EXTRACTED RECORDS:
:::::

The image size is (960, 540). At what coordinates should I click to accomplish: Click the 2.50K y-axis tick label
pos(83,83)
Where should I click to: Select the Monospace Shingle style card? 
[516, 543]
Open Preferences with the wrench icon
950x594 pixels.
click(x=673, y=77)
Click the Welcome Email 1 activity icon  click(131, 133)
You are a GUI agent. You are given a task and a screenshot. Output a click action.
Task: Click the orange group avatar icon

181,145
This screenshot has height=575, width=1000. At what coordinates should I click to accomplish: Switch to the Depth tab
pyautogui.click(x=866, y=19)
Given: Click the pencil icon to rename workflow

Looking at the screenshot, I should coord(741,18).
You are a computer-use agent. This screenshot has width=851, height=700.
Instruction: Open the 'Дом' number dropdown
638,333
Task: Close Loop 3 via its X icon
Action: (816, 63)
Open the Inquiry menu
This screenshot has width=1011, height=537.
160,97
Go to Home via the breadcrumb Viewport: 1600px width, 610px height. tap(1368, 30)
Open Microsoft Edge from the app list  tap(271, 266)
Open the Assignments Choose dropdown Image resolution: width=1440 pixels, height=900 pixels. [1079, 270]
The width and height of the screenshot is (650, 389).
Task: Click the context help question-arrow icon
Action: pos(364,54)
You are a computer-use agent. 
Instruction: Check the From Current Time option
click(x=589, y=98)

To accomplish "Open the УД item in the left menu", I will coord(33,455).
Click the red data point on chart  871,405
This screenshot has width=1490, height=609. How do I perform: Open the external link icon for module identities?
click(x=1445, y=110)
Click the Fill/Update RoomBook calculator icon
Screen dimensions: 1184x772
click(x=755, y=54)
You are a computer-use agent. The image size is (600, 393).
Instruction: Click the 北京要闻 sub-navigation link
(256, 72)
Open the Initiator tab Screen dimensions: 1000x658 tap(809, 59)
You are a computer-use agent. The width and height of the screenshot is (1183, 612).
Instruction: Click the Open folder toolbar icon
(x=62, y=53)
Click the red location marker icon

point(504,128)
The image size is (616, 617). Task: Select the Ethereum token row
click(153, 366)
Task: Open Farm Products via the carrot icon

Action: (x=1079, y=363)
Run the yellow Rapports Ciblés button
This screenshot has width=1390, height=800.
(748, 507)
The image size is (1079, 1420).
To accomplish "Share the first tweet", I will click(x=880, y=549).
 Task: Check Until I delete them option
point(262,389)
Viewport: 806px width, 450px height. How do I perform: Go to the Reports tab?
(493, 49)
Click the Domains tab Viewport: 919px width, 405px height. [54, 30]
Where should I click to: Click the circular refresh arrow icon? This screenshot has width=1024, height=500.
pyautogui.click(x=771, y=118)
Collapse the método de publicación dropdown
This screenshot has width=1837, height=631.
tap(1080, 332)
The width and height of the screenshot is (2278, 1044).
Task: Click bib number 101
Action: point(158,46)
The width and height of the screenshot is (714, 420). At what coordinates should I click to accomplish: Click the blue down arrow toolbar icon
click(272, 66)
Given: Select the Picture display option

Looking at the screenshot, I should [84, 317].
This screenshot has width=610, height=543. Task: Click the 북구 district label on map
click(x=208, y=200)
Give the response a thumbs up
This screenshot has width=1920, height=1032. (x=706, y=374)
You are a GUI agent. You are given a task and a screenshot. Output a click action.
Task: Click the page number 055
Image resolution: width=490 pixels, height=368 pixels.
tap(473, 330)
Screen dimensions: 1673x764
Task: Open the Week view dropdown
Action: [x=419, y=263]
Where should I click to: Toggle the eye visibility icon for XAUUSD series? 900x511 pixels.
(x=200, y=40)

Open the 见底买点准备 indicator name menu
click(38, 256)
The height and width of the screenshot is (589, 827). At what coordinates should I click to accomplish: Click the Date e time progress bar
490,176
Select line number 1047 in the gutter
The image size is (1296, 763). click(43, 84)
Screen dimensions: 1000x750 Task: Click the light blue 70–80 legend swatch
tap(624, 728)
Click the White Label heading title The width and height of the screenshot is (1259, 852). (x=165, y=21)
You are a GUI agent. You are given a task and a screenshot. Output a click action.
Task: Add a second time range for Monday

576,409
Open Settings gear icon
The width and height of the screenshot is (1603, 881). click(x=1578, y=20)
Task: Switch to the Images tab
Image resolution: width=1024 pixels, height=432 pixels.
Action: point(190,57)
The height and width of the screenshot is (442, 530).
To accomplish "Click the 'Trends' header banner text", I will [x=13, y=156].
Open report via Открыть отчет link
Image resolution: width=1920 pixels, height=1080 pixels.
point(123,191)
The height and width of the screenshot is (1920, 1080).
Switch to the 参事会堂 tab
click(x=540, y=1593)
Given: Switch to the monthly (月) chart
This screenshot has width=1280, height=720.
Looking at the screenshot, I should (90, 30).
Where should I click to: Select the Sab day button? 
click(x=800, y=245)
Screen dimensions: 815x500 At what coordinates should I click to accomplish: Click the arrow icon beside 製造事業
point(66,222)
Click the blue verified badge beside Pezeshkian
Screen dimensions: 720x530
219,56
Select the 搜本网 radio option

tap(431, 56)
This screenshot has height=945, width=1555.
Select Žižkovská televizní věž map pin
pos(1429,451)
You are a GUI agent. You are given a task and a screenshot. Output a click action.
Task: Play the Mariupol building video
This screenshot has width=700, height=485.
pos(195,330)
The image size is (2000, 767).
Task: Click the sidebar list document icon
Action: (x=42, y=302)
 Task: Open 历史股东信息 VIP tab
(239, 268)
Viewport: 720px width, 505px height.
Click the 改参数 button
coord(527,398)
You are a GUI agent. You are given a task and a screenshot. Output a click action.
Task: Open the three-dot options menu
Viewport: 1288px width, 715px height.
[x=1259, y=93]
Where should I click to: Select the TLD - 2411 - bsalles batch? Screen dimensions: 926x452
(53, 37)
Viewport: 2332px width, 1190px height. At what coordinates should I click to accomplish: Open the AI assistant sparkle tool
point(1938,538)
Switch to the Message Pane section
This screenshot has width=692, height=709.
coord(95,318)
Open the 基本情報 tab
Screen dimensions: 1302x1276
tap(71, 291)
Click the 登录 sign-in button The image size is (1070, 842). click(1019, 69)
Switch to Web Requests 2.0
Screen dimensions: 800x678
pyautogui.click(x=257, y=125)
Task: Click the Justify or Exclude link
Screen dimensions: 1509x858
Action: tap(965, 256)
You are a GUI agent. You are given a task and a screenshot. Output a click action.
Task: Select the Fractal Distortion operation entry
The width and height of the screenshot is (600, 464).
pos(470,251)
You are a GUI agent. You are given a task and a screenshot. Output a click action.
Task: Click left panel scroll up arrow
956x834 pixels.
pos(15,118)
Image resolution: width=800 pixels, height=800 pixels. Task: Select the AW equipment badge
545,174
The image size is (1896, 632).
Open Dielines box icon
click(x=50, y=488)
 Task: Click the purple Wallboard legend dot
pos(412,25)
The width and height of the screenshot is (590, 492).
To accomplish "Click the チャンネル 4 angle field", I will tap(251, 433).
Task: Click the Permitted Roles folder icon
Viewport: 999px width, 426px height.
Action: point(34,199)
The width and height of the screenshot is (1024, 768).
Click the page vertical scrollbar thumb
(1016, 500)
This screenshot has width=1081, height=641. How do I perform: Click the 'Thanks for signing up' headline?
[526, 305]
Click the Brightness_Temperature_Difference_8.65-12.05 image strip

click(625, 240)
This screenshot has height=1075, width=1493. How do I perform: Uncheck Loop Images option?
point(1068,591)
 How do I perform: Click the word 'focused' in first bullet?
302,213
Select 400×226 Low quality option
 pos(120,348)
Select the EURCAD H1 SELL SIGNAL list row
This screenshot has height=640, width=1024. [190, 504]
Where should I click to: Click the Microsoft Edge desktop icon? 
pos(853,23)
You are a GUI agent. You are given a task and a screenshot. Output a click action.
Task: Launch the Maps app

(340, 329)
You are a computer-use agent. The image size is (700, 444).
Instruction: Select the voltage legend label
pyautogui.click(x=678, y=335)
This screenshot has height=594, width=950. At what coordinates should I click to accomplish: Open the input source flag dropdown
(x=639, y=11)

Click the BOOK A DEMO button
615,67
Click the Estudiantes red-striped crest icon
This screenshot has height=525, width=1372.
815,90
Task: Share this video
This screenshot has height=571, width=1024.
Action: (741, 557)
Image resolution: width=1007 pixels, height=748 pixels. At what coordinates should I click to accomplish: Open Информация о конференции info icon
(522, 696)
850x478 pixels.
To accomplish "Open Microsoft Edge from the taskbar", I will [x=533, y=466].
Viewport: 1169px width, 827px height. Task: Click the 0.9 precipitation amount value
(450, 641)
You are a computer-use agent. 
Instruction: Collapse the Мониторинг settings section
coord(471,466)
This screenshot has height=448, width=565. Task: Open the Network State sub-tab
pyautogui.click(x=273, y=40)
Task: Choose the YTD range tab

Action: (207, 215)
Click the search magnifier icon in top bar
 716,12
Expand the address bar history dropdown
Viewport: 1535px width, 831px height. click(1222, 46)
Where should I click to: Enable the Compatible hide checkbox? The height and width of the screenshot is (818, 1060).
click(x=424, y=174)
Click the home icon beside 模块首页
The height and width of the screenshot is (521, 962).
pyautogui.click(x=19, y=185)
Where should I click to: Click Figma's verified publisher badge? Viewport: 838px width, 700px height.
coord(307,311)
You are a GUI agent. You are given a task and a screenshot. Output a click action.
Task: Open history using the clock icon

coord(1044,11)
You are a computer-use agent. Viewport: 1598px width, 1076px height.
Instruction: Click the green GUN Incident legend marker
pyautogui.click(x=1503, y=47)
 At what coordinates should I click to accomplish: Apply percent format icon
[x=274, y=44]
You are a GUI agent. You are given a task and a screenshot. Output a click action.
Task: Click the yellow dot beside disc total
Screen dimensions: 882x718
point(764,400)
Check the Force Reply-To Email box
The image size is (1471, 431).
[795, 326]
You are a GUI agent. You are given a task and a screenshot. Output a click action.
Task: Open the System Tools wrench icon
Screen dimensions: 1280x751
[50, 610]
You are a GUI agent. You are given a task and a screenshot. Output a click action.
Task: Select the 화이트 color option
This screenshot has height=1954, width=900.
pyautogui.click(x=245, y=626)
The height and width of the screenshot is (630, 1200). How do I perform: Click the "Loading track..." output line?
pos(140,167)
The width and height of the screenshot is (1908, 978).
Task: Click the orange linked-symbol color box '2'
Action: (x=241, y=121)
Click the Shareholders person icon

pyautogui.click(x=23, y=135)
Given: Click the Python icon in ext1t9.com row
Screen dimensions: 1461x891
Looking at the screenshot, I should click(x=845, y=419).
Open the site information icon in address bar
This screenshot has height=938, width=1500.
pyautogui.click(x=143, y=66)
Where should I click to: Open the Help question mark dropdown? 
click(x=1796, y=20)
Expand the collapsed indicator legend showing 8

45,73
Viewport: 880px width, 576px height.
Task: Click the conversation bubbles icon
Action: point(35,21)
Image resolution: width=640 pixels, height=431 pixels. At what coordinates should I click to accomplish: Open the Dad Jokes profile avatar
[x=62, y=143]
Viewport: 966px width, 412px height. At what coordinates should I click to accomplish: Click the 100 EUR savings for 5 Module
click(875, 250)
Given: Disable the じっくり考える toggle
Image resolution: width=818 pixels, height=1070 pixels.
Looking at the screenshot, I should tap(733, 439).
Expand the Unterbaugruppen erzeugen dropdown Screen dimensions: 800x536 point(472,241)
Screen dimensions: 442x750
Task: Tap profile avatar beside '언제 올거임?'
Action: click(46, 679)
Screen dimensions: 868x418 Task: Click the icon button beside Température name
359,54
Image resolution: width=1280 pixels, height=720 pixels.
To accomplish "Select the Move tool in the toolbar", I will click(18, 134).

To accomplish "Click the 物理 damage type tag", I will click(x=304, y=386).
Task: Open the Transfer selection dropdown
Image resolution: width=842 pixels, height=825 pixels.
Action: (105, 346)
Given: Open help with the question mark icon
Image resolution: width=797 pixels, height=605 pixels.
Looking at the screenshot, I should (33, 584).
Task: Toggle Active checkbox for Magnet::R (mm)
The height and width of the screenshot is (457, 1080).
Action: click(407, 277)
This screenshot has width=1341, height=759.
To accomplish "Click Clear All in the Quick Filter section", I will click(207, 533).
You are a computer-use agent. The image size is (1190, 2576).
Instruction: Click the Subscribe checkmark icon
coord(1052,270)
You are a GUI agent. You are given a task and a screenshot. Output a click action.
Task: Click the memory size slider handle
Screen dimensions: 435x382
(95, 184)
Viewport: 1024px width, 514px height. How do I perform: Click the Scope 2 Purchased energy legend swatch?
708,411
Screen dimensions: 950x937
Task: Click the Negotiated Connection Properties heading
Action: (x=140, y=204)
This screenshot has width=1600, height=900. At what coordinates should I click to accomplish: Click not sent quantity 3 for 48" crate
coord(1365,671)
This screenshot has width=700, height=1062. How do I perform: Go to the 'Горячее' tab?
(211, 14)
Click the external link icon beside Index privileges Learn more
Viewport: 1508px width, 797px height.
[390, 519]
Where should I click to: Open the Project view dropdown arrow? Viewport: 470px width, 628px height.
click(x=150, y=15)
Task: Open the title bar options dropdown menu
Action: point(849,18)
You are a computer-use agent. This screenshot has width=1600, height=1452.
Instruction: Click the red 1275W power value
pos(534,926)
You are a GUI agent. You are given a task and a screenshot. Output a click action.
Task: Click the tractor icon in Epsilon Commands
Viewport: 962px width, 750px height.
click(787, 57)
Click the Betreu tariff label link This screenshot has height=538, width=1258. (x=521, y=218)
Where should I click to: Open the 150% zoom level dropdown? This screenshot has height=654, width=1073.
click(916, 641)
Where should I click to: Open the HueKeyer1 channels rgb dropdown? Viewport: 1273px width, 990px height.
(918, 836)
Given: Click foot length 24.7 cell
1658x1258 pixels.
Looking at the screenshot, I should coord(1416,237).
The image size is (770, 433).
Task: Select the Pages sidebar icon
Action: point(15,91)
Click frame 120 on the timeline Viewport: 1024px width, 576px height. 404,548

:::::

Copy every line above that holds the word "chart".

Click the red data point on chart  871,405
Given: Switch to the monthly (月) chart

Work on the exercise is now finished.